== SOURCE EXTRACT

P13B-2140
Long-Lived Storms and Squall Lines on Titan

Monday, 14 December 2015
Poster Hall (Moscone South)
Scot CR Rafkin and Erika L Barth, Southwest Research Institute Boulder, Boulder, CO, United States
Abstract:
The impact of CAPE and wind shear on storms in a Titan-like environment are explored through numerical simulation. Numerical modeling indicates that both large-scale shear and CAPE environment control the dynamics of the clouds. This response to the large-scale environment is analogous to the behavior of deep convective clouds on Earth. The balance between shear and CAPE, as expressed through the bulk Richardson Number (NR), is a good indicator of the response of a storm to its environment. Large NR results in short-lived single cell storms (Figure 1a). As shear increases for a given CAPE, and NR decreases, the storms transition to a multicellular regime. Multicellular storms are longer-lived and are characterized by a downdraft generated cold pool that interacts with the background shear vorticity to initiate cells along the leading edge of the storm gust front (Figure 1b). The most intense multicellular systems simulated in this study behave similar to terrestrial squall lines, and very long-lived storms (>24 hours) propagating for 1000 km or more might be possible. Cloud outbursts and linear cloud features observed from ground and Cassini may be the result of these organized storm systems. Varying amounts of shear in the Titan environment might explain the variety of convective cloud expressions identified in Cassini orbiter and ground-based observations. The resulting distribution and magnitude of precipitation as well as surface winds associated with storms have implications on the formation of fluvial and aeolian features, including dunes, and on the exchange of methane with the surface and lakes.

====

WHAT THE EXERCISE ASKS>
According to the abstract, what kind of storms result from a large bulk Richardson Number?

== SUPPLIED RECORDS

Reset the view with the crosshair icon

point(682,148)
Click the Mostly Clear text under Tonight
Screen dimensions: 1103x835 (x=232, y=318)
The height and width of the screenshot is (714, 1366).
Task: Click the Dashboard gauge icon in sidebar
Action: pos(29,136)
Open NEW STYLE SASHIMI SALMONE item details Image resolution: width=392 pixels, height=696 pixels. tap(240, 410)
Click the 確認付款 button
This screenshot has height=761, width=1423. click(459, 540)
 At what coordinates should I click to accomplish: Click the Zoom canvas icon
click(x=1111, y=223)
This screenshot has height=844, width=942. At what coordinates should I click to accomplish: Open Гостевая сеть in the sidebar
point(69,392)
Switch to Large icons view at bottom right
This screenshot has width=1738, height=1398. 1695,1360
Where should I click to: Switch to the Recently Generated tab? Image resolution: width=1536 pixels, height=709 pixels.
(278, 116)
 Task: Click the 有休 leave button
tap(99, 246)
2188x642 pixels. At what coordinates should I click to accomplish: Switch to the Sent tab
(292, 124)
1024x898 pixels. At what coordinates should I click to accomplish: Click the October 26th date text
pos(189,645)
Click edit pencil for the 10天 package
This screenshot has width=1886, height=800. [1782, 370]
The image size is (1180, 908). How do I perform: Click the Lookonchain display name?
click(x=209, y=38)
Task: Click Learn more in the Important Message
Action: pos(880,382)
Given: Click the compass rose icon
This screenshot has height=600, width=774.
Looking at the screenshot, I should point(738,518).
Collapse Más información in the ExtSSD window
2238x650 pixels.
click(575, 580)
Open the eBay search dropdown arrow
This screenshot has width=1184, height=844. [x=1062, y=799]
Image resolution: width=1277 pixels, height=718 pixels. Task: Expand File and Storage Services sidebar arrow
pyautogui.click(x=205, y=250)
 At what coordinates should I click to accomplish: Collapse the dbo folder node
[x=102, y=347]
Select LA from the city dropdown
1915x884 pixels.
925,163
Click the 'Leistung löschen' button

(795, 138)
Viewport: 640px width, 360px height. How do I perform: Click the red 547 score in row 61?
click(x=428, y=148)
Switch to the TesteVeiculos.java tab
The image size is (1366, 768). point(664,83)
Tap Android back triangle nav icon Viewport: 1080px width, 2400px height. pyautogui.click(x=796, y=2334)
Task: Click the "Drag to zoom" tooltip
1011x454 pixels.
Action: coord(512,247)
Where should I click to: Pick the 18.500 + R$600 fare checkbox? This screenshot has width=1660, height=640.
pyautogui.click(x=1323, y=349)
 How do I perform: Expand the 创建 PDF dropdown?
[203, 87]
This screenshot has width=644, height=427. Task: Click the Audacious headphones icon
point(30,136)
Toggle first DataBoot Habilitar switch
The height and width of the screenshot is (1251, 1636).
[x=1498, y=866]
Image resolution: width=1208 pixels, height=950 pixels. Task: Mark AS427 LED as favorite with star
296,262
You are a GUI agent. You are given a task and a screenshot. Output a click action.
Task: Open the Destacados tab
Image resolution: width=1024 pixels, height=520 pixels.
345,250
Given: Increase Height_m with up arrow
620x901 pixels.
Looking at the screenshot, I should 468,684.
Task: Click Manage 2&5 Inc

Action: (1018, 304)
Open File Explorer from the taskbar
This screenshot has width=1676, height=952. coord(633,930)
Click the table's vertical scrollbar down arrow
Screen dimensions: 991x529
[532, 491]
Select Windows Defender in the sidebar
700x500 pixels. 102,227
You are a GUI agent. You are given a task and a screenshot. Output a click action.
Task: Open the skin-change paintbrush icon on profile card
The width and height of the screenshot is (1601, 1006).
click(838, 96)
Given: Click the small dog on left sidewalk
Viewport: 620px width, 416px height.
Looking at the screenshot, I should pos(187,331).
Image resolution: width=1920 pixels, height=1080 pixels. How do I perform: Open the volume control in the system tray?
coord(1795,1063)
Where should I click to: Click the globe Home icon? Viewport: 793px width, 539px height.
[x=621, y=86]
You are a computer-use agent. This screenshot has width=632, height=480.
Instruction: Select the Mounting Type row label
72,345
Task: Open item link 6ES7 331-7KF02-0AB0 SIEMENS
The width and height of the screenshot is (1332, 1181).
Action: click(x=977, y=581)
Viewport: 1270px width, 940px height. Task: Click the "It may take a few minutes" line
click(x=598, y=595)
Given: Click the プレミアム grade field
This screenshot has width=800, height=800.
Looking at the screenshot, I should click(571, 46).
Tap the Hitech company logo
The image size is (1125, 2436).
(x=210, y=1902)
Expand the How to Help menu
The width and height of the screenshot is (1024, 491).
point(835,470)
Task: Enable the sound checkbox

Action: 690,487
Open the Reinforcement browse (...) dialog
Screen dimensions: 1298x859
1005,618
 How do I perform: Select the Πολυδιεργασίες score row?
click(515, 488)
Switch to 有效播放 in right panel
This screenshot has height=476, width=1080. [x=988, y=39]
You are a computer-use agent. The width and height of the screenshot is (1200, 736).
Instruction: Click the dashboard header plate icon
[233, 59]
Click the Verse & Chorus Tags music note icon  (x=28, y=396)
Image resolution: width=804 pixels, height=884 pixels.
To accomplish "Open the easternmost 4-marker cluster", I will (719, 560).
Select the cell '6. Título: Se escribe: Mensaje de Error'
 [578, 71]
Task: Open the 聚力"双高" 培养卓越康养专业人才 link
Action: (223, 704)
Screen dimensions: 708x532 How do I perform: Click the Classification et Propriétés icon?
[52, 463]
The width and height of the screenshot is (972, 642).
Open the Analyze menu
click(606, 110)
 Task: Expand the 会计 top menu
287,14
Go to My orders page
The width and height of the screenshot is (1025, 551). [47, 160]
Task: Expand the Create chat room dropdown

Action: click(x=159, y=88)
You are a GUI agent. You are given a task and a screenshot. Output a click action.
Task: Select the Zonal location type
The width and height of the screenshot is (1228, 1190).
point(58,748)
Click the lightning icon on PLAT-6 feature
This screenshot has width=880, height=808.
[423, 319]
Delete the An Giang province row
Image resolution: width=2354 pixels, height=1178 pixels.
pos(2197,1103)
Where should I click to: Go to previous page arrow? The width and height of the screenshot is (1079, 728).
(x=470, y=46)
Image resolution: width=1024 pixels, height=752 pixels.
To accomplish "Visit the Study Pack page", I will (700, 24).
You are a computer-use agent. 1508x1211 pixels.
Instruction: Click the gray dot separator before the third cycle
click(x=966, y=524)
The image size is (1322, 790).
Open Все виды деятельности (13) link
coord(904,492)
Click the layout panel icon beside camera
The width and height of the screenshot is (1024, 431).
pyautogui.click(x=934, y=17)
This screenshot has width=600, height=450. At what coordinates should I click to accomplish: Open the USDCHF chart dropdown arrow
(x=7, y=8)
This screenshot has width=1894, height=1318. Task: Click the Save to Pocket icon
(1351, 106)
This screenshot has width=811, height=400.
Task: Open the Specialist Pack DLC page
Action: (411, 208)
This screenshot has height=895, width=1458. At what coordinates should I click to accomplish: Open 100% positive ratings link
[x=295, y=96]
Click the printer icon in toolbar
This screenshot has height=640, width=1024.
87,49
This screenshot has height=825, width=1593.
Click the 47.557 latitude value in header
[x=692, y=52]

====

RESULT OF THIS TASK>
Short-lived single cell storms.